Array Lower Bounds
Bill Baxter
dnewsgroup at billbaxter.com
Tue Dec 18 12:12:07 PST 2007
Jarrett Billingsley wrote:
> "bearophile" <bearophileHUGS at lycos.com> wrote in message
> news:fk8ips$1jt$1 at digitalmars.com...
>> Mike Marquard:
>>> I know the default starting index for arrays is zero in D. But is there
>>> any way you can change the lower bounds to something other zero? For
>>> instance having the index go from 1 to 10 or say 100 to 200.

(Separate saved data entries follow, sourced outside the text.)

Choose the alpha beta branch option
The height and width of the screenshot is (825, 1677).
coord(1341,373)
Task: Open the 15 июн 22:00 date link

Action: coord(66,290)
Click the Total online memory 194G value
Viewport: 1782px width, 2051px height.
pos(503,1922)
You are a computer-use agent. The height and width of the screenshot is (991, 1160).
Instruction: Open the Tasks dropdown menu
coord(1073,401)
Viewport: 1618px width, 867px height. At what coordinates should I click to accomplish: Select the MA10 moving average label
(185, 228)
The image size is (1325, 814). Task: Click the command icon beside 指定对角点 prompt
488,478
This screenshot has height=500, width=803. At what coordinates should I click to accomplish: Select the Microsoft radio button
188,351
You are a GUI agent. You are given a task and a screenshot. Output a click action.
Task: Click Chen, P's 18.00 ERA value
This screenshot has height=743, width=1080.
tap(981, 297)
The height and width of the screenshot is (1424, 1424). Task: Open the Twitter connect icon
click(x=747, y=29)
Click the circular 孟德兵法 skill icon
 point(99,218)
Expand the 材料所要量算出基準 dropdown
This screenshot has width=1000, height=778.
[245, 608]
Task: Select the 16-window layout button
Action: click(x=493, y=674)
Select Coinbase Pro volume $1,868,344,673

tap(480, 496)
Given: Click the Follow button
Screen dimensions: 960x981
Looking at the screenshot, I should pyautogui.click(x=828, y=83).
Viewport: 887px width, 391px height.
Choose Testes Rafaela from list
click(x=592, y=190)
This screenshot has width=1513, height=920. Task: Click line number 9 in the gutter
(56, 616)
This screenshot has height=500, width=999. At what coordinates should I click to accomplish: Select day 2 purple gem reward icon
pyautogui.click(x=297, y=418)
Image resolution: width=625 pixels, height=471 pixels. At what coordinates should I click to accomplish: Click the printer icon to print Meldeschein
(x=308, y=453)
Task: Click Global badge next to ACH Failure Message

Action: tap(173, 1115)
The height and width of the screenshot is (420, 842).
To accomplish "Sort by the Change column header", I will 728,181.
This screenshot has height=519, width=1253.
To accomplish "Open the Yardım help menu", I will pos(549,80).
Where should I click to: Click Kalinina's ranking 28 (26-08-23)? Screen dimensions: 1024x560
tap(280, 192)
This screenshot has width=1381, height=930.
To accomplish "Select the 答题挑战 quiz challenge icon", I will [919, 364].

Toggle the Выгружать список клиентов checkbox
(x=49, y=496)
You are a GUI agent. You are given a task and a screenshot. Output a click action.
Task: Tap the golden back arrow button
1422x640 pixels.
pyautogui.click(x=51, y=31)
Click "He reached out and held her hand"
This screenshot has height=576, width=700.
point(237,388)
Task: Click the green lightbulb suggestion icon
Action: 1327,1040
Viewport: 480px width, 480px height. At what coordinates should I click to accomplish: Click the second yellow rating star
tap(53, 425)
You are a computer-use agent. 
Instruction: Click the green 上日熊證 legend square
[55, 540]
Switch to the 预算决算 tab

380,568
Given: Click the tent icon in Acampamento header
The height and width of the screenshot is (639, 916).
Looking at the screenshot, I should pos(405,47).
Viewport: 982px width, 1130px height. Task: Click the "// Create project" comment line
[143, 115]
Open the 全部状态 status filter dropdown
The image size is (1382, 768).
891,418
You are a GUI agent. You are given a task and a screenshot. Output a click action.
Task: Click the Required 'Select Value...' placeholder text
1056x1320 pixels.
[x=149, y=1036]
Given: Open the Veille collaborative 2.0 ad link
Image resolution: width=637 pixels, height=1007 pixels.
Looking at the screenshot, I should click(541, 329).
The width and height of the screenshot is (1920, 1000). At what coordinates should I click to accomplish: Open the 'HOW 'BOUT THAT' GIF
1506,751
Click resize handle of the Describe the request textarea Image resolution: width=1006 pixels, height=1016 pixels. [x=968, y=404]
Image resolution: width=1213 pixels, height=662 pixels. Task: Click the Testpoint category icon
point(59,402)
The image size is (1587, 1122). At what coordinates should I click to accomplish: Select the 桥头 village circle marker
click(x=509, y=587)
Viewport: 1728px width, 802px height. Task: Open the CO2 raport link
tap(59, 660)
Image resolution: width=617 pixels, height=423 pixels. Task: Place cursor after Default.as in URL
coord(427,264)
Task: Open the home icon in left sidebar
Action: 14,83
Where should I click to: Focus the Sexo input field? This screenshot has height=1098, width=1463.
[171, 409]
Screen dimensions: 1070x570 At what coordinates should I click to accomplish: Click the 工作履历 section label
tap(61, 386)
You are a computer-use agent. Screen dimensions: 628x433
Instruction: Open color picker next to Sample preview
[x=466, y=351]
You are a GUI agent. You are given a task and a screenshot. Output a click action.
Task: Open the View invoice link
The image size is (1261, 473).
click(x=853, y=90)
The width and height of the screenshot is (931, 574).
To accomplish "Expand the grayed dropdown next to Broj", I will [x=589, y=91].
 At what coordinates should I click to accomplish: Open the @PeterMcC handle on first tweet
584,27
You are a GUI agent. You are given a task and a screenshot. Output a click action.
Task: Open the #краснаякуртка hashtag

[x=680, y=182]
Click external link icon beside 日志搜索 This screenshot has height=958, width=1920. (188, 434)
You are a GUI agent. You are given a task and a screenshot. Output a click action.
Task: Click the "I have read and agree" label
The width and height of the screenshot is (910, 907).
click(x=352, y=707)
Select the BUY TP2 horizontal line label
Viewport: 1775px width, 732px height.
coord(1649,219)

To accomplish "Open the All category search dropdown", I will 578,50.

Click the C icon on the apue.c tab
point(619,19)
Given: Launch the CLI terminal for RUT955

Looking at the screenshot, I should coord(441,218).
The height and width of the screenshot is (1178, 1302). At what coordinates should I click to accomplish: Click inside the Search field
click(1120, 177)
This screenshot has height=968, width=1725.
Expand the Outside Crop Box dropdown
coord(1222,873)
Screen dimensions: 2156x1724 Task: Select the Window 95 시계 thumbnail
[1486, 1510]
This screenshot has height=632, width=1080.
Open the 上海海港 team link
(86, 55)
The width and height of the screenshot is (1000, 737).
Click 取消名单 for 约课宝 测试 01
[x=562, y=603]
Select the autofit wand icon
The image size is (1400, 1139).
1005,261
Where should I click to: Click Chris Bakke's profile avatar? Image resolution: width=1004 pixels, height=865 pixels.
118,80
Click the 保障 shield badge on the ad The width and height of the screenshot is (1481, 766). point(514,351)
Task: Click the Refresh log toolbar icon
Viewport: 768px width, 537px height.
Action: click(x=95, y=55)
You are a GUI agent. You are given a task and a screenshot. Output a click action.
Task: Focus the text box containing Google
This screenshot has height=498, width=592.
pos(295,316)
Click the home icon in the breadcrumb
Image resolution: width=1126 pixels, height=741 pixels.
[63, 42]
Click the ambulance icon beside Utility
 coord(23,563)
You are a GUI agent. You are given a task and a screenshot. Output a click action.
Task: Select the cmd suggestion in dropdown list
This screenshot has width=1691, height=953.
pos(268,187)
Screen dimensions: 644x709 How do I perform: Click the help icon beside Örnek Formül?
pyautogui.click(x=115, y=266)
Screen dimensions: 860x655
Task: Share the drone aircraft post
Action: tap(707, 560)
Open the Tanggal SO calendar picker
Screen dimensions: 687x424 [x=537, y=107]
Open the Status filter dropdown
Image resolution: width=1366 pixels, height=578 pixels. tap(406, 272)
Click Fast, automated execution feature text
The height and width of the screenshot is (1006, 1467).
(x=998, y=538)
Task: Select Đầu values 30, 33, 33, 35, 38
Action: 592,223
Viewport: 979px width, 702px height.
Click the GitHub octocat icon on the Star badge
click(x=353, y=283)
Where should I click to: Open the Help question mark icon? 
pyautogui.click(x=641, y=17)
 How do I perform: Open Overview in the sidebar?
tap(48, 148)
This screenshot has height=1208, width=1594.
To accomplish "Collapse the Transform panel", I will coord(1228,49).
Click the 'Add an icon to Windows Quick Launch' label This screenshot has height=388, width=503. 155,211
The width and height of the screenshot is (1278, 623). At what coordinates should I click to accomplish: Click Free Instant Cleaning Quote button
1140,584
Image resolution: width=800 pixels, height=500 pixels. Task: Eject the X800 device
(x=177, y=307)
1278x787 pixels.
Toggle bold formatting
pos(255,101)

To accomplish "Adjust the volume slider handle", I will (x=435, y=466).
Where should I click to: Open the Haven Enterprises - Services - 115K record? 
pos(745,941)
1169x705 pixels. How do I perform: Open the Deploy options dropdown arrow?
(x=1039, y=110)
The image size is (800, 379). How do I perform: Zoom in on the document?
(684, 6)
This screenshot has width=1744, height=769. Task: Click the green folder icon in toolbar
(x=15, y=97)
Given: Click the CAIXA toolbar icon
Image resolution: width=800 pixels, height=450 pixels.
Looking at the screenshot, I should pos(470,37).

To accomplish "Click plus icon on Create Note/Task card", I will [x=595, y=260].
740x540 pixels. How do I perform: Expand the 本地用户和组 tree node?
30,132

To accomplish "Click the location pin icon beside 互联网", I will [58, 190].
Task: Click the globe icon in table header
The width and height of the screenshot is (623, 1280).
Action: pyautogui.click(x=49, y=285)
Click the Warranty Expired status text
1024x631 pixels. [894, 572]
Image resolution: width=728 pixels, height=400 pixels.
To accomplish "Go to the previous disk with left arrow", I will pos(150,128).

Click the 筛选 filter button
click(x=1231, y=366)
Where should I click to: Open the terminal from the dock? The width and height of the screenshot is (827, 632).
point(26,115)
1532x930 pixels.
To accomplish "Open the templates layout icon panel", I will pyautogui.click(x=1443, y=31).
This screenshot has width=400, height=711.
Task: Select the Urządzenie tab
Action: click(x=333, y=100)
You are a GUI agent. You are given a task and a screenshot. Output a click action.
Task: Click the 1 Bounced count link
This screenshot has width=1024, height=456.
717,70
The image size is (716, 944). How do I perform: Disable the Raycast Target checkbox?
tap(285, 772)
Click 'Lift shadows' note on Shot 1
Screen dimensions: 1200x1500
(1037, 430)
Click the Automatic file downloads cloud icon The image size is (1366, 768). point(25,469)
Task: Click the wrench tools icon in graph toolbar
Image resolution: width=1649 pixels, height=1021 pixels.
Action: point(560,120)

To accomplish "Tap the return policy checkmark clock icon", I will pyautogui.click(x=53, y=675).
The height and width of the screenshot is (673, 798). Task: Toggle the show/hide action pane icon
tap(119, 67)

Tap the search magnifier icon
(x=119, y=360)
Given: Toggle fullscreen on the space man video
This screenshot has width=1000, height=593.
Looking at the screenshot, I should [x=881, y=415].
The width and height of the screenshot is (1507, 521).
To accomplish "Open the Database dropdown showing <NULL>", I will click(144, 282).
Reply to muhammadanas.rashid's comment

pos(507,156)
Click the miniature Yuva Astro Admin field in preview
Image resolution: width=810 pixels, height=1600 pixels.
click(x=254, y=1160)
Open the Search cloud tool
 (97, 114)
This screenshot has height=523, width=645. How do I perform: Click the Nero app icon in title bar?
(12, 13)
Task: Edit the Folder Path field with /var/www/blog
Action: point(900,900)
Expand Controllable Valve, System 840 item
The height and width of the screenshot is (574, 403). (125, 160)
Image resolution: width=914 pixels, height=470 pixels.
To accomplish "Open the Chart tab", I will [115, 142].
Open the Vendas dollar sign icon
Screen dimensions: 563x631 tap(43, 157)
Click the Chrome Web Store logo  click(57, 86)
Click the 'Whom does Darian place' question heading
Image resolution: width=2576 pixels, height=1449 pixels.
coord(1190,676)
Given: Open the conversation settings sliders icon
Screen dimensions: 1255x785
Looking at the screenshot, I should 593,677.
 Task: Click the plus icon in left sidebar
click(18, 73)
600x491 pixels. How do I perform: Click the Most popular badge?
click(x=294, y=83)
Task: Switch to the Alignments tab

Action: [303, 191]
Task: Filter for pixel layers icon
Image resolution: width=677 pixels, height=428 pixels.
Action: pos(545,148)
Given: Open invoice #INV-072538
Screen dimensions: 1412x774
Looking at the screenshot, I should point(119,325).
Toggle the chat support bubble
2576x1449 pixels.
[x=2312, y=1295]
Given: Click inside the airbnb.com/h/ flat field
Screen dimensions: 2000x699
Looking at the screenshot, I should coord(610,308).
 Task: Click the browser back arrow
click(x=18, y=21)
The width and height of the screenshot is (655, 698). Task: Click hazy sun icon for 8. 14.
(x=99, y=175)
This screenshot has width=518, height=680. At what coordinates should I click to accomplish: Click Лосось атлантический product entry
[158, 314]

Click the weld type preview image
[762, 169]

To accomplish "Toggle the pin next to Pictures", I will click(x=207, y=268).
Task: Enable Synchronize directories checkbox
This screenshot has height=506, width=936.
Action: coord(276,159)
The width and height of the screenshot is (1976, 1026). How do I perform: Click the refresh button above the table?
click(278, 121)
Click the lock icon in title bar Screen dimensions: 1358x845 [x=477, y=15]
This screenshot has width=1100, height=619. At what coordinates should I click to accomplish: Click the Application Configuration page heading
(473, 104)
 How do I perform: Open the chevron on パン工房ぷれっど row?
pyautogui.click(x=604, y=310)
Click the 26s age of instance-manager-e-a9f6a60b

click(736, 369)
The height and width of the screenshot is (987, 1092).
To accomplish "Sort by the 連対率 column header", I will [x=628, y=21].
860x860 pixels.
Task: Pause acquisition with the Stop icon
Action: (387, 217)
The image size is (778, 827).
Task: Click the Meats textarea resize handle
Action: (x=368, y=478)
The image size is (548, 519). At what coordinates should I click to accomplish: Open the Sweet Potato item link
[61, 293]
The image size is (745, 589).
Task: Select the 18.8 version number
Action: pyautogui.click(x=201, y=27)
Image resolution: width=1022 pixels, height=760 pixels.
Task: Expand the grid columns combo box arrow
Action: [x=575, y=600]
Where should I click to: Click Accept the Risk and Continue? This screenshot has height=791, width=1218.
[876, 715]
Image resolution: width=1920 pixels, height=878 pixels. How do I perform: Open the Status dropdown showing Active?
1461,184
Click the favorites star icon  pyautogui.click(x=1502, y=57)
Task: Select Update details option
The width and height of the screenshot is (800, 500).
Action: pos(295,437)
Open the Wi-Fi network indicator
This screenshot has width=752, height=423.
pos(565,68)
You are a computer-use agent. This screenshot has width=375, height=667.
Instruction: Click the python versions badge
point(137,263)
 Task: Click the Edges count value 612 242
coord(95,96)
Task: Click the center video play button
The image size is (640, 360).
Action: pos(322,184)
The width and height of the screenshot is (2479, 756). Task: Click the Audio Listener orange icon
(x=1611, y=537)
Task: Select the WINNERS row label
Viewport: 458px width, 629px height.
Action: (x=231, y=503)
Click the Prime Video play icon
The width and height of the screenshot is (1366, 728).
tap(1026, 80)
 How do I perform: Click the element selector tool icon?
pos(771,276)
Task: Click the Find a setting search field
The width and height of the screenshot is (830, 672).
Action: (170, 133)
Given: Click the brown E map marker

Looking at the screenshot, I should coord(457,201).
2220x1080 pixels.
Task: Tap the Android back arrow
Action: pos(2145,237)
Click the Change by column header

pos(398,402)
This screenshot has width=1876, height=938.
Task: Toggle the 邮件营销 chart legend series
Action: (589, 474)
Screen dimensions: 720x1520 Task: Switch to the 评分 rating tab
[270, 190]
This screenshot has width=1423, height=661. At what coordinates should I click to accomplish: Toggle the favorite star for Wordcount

>> Delphi, TurboPascal, and probably FreePascal have such feature, and once
>> in a while it's useful, see here for example:
>> http://blogs.warwick.ac.uk/mtcharemza/entry/fortran_9095_versus_1
>> but it's not difficult to adapt your mind to the fixed 0 starting point,
>> and you don't need to go looking at definition of the array type every
>> time to see what's the actual starting point of the array you want to use.
>
> Thankfully D has slices and value types with overloadable indexing operators
> (though, as noted, without ref returns you can't *perfectly* emulate
> built-in arrays, though that will change), making it possible to emulate
> this rather .. niche feature.
It's not so niche I don't think. It's pretty widely used in numerical
computing. It's just a question of whether it's useful enough to
warrant the extra syntactical and memory baggage it would require. I
think it would require all arrays to carry around a third value, no?